DATA EXTRACT.
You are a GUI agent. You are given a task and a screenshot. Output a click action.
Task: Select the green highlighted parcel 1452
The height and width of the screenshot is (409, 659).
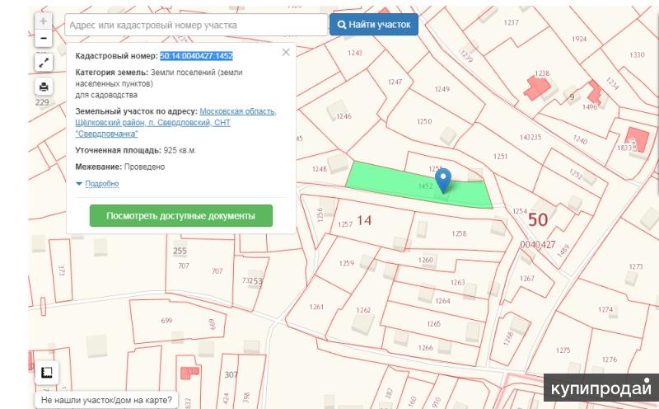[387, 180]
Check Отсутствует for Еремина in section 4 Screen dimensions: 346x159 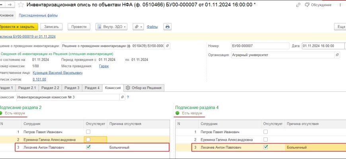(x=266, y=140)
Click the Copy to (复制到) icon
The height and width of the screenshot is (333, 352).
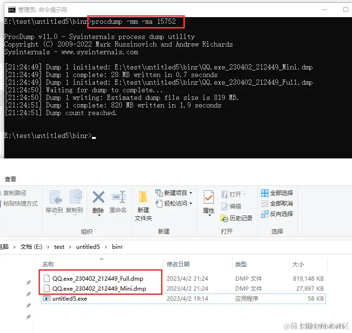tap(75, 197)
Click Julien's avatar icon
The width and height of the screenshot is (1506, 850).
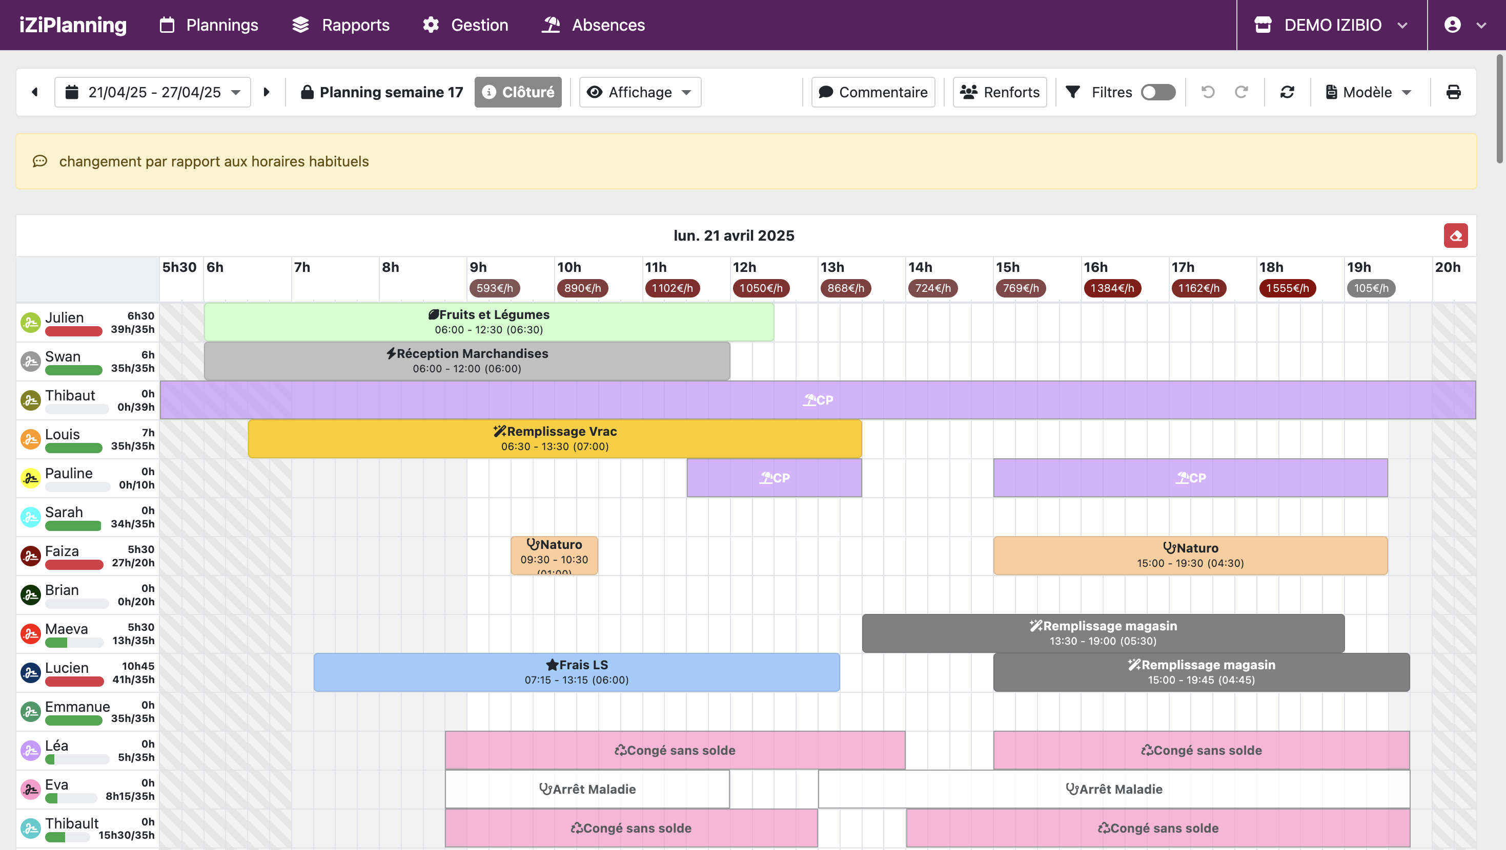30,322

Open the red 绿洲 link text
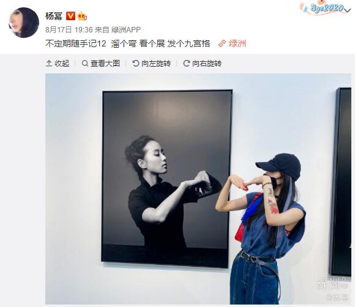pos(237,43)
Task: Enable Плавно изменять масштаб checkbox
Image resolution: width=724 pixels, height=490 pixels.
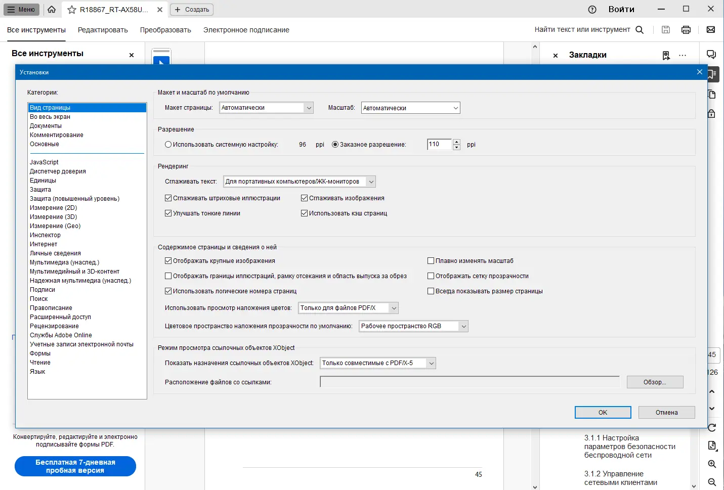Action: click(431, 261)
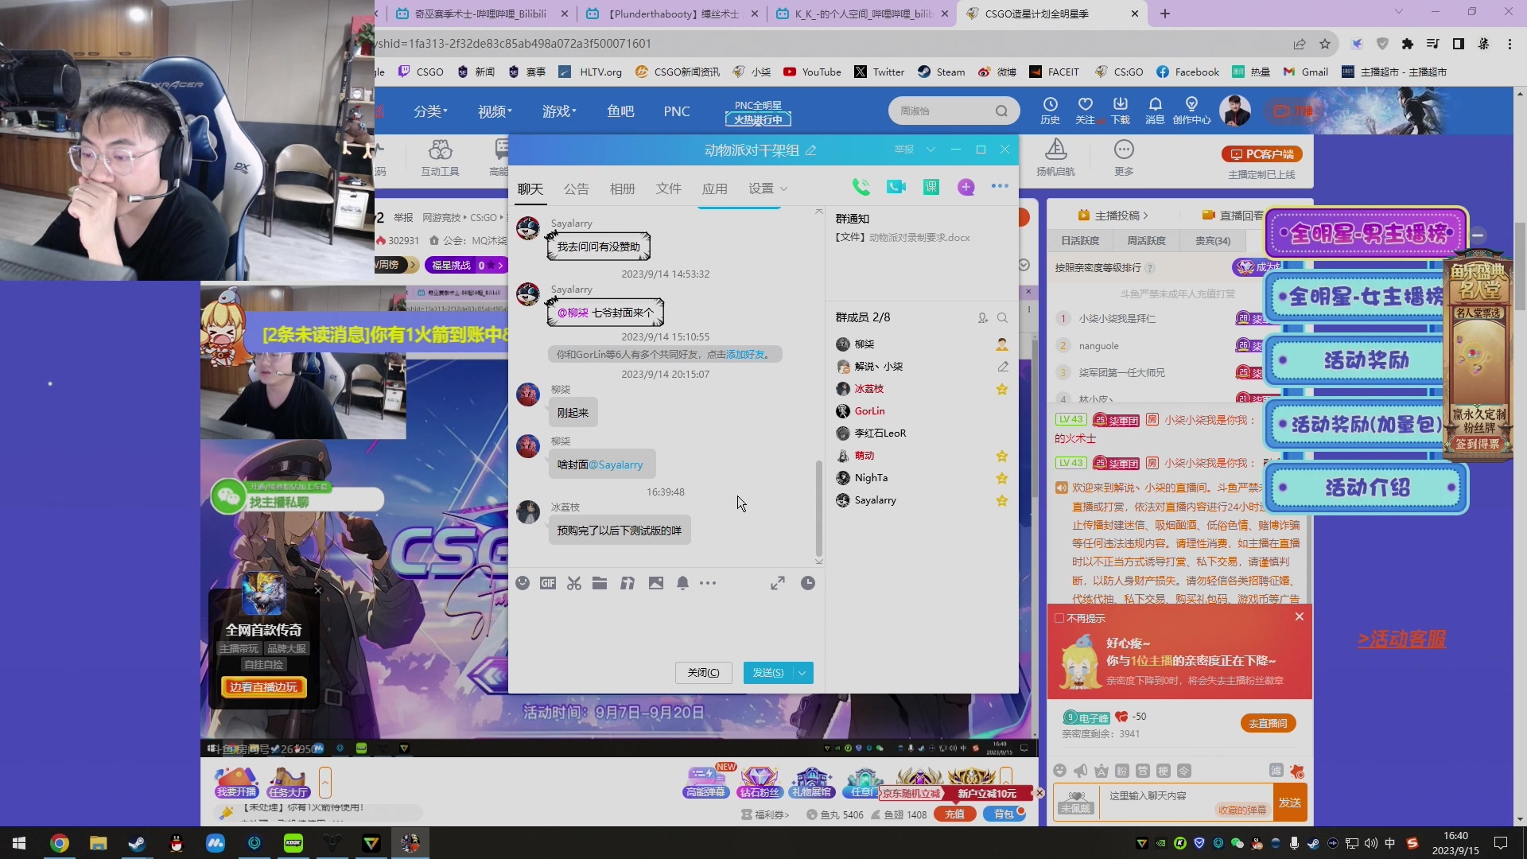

WORK REQUIRED.
Print the data above from the line containing "Task: Enable Плавно изменять масштаб checkbox" through the end, leaving out the pictures.

COMPLETED EXERCISE.
Task: Enable Плавно изменять масштаб checkbox
Image resolution: width=724 pixels, height=490 pixels.
Action: click(431, 261)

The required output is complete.